Simone Lipinski, Steffen Pfeuffer, Philipp Arnold, Christian Treitz, Konrad Aden, Henriette Ebsen, Maren Falk‐Paulsen, Nicolas Gisch, Antonella Fazio, Jan Kuiper, Anne Luzius, Susanne Billmann‐Born, Stefan Schreiber, Gabriel Núñez Ollero, Hans‐Dietmar Beer, Till Strowig, Mohamed Lamkanfi, Andreas Tholey, Philip Rosenstiel

• Inflammasomes are cytosolic protein complexes, which orchestrate the maturation of active IL‐1β by proteolytic cleavage via caspase‐1. Although many principles of inflammasome activation have been described, mechanisms that limit inflammasome‐dependent immune responses remain poorly defined.
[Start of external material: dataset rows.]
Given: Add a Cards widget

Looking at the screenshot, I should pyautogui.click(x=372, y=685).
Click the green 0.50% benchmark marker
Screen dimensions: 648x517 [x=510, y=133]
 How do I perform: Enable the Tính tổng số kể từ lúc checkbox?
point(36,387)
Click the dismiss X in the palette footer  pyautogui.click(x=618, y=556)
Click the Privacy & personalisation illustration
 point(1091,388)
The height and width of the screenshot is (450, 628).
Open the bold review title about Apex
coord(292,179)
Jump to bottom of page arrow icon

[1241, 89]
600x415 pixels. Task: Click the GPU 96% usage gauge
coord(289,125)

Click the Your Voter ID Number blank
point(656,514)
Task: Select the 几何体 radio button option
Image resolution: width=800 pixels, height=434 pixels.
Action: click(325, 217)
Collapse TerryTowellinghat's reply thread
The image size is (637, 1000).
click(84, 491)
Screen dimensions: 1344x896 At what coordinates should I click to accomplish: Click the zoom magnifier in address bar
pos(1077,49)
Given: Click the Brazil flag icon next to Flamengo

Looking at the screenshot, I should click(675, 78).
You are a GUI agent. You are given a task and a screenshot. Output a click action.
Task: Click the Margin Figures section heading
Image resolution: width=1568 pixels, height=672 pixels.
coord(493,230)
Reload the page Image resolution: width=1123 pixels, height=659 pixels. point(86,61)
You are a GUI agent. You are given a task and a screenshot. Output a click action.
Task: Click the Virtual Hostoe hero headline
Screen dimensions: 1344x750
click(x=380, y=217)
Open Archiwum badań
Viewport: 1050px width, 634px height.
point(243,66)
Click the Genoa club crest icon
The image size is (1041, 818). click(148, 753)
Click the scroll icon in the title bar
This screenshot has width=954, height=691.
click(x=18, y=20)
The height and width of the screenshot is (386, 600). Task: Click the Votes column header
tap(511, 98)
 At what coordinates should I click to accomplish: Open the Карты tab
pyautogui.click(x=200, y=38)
Here, we show that the thiol‐specific peroxidase peroxiredoxin‐4 (Prdx4) directly regulates IL‐1β generation by interfering with caspase‐1 activity. We demonstrate that caspase‐1 and Prdx4 form a redox‐sensitive regulatory complex via caspase‐1 cysteine 397 that leads to caspase‐1 sequestration and inactivation. Mice lacking Prdx4 show an increased susceptibility to LPS‐induced septic shock. This effect was phenocopied in mice carrying a conditional deletion of Prdx4 in the myeloid lineage (Prdx4‐ΔLysMCre). Strikingly, we demonstrate that Prdx4 co‐localizes with inflammasome components in extracellular vesicles (EVs) from inflammasome‐activated macrophages. Purified EVs are able to transmit a robust IL‐1β‐dependent inflammatory response in vitro and also in recipient mice in vivo. Loss of Prdx4 boosts the pro‐inflammatory potential of EVs. These findings identify Prdx4 as a critical regulator of inflammasome activity and provide new insights into remote cell‐to‐cell communication function of inflammasomes via macrophage‐derived EVs.